AutoML – using autosklearn in Python
I’ve written some previous posts about AutoML and how to use AutoML with Oracle OML4Py (part 1 and part 2) and AutoML UI.
Building upon these, in this post I’ll demonstrate how to use autosklearn Python Package to do something similar, using the same data set I used in my previous posts.
To install the package run the typical pip command
pip3 install auto-sklearn
I did have some challegenges with installing this package, and this seems to be common, with different people having slightly different issues. These mainly revolved around having to install/update the swiff and pyrfr Python packages.
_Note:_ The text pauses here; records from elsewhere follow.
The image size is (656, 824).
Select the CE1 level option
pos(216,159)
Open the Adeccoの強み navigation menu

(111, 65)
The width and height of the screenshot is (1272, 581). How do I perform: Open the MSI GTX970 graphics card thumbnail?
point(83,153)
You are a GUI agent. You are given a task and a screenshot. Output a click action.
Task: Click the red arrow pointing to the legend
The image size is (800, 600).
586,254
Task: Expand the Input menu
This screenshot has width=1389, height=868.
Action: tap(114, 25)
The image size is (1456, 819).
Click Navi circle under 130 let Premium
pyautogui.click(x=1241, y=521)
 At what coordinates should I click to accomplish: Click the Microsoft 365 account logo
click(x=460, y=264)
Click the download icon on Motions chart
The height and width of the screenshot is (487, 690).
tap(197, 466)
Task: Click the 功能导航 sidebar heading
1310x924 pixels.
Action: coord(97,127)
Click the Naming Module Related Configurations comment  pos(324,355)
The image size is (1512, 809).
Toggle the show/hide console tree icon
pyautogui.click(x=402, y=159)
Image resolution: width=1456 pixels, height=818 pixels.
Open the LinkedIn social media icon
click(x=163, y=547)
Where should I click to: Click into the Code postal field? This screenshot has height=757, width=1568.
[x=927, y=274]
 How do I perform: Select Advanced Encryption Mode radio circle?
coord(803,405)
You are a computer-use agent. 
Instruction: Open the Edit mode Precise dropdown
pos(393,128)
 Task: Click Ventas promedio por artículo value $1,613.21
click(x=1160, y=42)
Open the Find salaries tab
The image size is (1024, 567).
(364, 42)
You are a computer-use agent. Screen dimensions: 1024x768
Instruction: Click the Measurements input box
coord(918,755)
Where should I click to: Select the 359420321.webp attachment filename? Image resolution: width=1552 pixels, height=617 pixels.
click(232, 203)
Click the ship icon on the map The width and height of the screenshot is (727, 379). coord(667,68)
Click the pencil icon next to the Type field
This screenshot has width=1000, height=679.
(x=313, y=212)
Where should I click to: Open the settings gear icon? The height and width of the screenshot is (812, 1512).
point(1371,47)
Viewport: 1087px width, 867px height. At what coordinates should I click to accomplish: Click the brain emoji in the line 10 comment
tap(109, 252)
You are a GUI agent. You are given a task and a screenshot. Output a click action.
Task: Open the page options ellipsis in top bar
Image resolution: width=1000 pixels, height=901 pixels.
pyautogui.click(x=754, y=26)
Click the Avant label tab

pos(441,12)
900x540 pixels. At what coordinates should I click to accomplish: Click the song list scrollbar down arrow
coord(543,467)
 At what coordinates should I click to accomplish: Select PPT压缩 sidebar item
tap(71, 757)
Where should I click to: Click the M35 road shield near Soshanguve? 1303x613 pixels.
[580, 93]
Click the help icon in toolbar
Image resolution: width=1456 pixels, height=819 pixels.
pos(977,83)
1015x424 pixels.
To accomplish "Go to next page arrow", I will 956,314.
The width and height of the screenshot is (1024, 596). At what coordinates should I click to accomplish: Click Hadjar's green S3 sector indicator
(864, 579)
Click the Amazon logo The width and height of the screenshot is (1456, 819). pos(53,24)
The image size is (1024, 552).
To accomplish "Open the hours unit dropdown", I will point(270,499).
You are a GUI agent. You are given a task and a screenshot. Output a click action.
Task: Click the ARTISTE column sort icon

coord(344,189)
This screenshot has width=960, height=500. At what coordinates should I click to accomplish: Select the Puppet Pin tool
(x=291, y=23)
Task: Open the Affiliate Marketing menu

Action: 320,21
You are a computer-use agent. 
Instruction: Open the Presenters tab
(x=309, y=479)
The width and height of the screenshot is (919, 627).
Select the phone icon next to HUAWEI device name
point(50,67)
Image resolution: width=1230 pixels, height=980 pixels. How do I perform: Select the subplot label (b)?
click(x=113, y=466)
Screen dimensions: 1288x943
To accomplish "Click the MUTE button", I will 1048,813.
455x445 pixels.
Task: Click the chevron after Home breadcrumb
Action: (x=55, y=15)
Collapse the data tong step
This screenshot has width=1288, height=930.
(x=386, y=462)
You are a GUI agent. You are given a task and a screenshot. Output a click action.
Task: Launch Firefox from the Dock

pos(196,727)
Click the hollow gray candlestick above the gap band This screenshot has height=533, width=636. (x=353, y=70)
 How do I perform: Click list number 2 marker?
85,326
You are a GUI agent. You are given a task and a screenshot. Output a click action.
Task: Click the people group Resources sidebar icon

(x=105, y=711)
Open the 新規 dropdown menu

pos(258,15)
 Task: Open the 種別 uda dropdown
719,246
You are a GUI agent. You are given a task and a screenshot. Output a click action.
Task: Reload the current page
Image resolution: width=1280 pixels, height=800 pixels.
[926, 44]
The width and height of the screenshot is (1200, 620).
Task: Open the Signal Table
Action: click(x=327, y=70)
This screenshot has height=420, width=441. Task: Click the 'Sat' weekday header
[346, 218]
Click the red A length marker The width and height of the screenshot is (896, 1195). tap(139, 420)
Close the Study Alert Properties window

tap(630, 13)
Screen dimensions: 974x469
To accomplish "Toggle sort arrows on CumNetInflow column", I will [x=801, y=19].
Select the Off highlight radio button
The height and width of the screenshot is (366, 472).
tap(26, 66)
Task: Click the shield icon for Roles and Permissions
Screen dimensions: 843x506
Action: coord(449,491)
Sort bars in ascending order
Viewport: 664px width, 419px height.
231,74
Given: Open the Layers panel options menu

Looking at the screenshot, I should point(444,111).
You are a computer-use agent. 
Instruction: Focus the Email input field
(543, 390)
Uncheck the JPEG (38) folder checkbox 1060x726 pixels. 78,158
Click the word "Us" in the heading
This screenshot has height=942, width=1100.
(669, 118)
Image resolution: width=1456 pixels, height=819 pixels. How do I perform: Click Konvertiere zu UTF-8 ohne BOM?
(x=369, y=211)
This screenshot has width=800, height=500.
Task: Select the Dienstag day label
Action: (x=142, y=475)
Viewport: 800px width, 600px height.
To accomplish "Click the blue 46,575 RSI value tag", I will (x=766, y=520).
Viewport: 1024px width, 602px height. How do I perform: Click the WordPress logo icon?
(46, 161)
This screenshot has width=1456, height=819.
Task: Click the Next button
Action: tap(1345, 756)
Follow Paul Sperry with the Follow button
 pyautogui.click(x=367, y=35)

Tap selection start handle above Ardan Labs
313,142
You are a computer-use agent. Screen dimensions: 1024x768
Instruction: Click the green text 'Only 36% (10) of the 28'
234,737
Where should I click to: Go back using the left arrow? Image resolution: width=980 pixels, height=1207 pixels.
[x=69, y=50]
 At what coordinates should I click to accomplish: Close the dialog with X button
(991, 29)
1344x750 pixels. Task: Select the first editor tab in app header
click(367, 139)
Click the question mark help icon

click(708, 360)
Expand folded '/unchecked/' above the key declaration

Once done, then autosklearn package installed.
Let’s do a simple test
import autosklearn print('autosklearn: %s' % autosklearn.__version__) autosklearn: 0.12.5
Just like in my previous examples, I’m just going to use autosklearn to build a Classification model, as that is what the data set is designed for.
from sklearn.metrics import accuracy_score
# define search
model = autosklearn.classification.AutoSklearnClassifier()
# perform the search
model.fit(X_train, y_train)
The code above is a very basic configuration, and if this is the first time you are going to run this, then DON’T. There are a lot of parameter you can set, with one of them being ‘time_left_for_this_task’. The default value for this parameter is 360, which is one hour. Not a good idea! Set this to being much lower, say for an initial run of 3-5 minutes. This should be enough time for it to build many different models. I like to set the time for this using a multiplier of 60 (seconds). That way you don’t have to do any calculations! Two other parameters to consider setting/changing are
- n_jobs: this is the number of jobs to run in parallel. Default is -1, which uses all processors, or set to to a number, eg. 4
- metric: what evaluation metric to use for the models. For classification we have, accuracy, balanced_accuracy, f1, f1_marco, f1_micro, f1_samples, f1_weighted, roc_auc, precision, precision_macro, precision_micro, precision_samples, precision_weighted, average_percision, recall, recall_macro, recall_micro, recall_samples, recall_weighted and log_loss. For regression problems, r2, mean_squared_error, mean_absolute_error and median_absolute_error
Using these parameters let’s run a search.
# define search
model2 = autosklearn.classification.AutoSklearnClassifier(time_left_for_this_task=2*60,
n_jobs=-1,
metric=autosklearn.metrics.accuracy)
# perform the search
model2.fit(X_train, y_train)
Out[]: AutoSklearnClassifier(metric=accuracy, n_jobs=-1, per_run_time_limit=48,
time_left_for_this_task=120)
After about 2 minutes we explore the models.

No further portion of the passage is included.